--- TEXTO APRESENTADO ---
⟨
CICLO
A Liberdade Pré-Código


Sexo, imoralidade, insurreição no cinema americano. Hollywood proibida. Quando os filmes eram sexy, cáusticos, complexos e muitíssimo divertidos. Regras feitas para serem não-cumpridas. Filmes sem escrúpulos e sensacionalistas ou sofisticados e adultos. São expressões contemporâneas de referência retrospetiva e falam de desassombro.
 
Trata-se do cinema de Hollywood. Da Hollywood pré-Código, a que a Cinemateca dedicou um primeiro Ciclo em 2006 e que tem ganhado visibilidade com a série de materiais resgatados aos arquivos e a consequente programação de filmes e ciclos temáticos, simultaneamente estimulando o estudo específico dessa era dos estúdios. Na história do cinema, que se firmava a Ocidente, na Califórnia, é uma época imediatamente seguinte à da passagem do mudo ao sonoro, com o advento do cinema falado (dos talkies), em 1927. Concentra-se entre 1930 e 1934, anos que assinalaram a implementação tentativa e, por fim, a obrigatoriedade de aplicação, em versão restritiva, do Motion Picture Production Code, mais conhecido como Código Hays. Quando o cinema de Hollywood era desbragado, solto, não-refreado no que tocava a sexo, álcool, drogas, crime, prostituição, miscigenação, representações de comportamentos e modos de vida que seriam banidos dos ecrãs por muitos e muitos anos.
A partir de 1934, o controlo interno dos estúdios aconteceu por via do Código que estabeleceu as regras consentidas pela indústria atendendo a conteúdos, e viabilidade comercial, em reação a pressões crescentes das elites religiosas e ideológicas em prol do respeito dos “princípios morais”, dos “bons costumes”. Assumindo a indústria do cinema de Hollywood uma vocação de entretenimento não aliável a perceções chocantes, terá sido uma forma de, preservando a autonomia, os estúdios neutralizarem a atividade das muitas comissões de censura locais e evitarem um controlo federal. Os primeiros acordos tendo em vista a auto-regulação foram anteriores aos anos 1920 – Thirteen Points, Formula, The Don’ts and Be Carefuls foram títulos de documentos publicados pelos produtores e distribuidores – e a nomeação de William H. Hays para a presidência da Motion Picture Producers and Distributors of America (MPPDA) seguiria essa política, ligando o seu nome à censura em Hollywood.
⟩
--- EXERCÍCIOS ---
a. Consegue formatar todas as linhas dos registos abaixo como uma tabela Markdown, com as colunas "N.º" e "Linha" e sem linhas em branco?
b. Pode retomar o texto sobre o cinema pré-Código de Hollywood e escrever a continuação a partir da última frase apresentada?

--- REGISTOS DE DADOS ---
⟨
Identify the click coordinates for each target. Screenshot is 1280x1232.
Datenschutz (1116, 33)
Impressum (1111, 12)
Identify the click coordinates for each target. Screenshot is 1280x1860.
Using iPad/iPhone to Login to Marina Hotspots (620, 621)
⟩
--- RESPOSTAS ---
a.
| N.º | Linha |
|---|---|
| 1 | Identify the click coordinates for each target. Screenshot is 1280x1232. |
| 2 | Datenschutz (1116, 33) |
| 3 | Impressum (1111, 12) |
| 4 | Identify the click coordinates for each target. Screenshot is 1280x1860. |
| 5 | Using iPad/iPhone to Login to Marina Hotspots (620, 621) |

b.
“A multiplicação dos escândalos hollywoodianos e as ameaças anti-trust contra o oligopólio dos distribuidores mobilizavam a maior parte das intervenções do presidente da MPPDA [em 1922]. Hays define e impõe uma forma do ‘politicamente correto’ que se aproxima de uma ‘fábrica do contentamento’ (e do consentimento). O estudo da elaboração do Código de Produção dá a conhecer uma parte das suas atividades, nas quais se excedeu politicamente, mas revela também a amplitude da sua influência, que marcou decisivamente a indústria do cinema dos anos 1920 aos anos 1940.” Compilando as versões preparatórias e definitiva do Código, Le Code Hays de Francis Bordat e Frédéric Cavé (2023) propõe uma genealogia do Código e um curioso elogio a William Hays que desconstrói em parte a sua “má fama”, apontando à posição de cúmplice da comunidade de Hollywood e de mentor de uma “política da indecisão” assente em estratégias de comedimento que podiam expor os filmes “a explicações (e satisfações) múltiplas e por vezes contraditórias”, a uma ambiguidade que permite “uma transgressão  tolerável dos interditos. E fazer do cinema clássico uma arte que pode dizer tudo”.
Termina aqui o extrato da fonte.